Çığlık

Zeynep Bingöl 623 Görüntüleme 9 Yorum
2 Dak. Okuma

Zifiri bir karanlığın içerisinde yürürken, ne kadar dikkatli olabilir ki insan? Adım attığı her seferinde, başka bir kötülüğün içerisine sürüklenmez mi? O karanlığa gözleri alışsa dahi, tehlike peşini bırakır mı ki? Peki, kim garanti edebilir yeniden aydınlığa çıkmayı…

Artık mecali kalmamıştı. Gidiyordu ama nereye? Ne kadar gidilmişti onu da bilmiyordu.Yavaş yavaş yürürken aynı zamanda derin derin nefes alıp veriyordu.Güzel anıları beynini irdelerken elleri buz kesilmişti. Dolunay bulutların arkasına gizlenmişti çoktan. Her yer karanlıktı. Hava çok durgundu. Ne kuş sesi ne araba…Yeni yollara, yeni paylaşımlara, yeni bir yaşama hızlı adımlarla gidiyordu. Birden koşmayı bıraktı ve durduğu yerden geri dönüp gözleri anne ve babasını aradı. Hüzün kaplamıştı içini. Ama hızla çarptığı o kapıdan bir daha içeriye adımını atamazdı. Buna cesareti yoktu. Çoktan vermişti kararını. Bir yandan düşünceleriyle boğuşup, bir yandan aklından geçenleri istemsizce kendisine teselli verecek sözler arıyordu içinden. Giderse, günün sonunda hayatta istediği şeyi yapmış olacaktı. İnancından ödün vermeden. Her ne olursa olsun, her ne üzüntü yaşayacak olsa da, yeni yalnızlığını, yeni üzüntülerini, yeni zorluklarını bilerek seçmişti. İnancı her şeyden, herkesten daha değerliydi. Üstündü. Öyleydi. Biliyordu. İnanıyordu.

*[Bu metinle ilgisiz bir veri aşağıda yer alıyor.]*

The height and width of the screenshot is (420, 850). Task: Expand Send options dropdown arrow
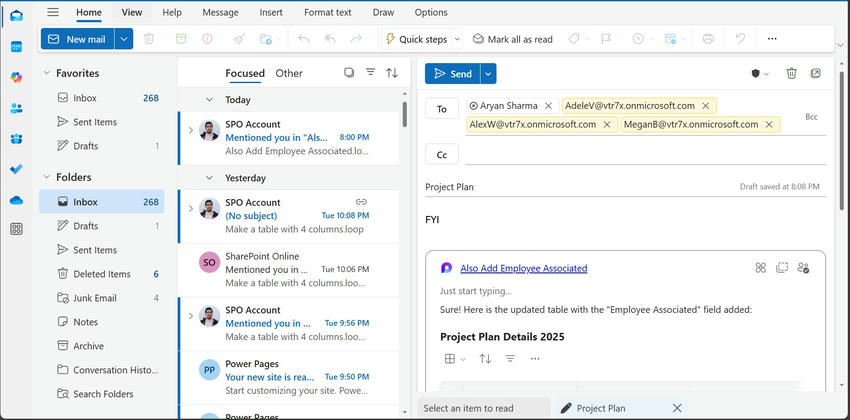coord(488,74)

Tam o sırada her şeyin bittiğini sona yaklaştığını düşünürken birkaç km ötede ışık gördü. Tren raylarından koşarken parlak sarı ışığı görmek için omzunun üzerinden baktı. Birden tökezledi ve başı büyükçe bir taşa çarptı. Kanlar içinde yere yığılmıştı. Her şey bulanıklaşmıştı sanki. Sesler birbirine karışıyordu. Yardıma gelen kalabalığın ardından feryatlar içerisinde annesi belirivermişti. Evet. Bu onun sesiydi;

— Oğlum uyan artık sabah oldu.

Ses gittikçe yakınlaşıyordu adeta. O sırada kafasına yediği terlikle gözleri fal taşı gibi açıldı.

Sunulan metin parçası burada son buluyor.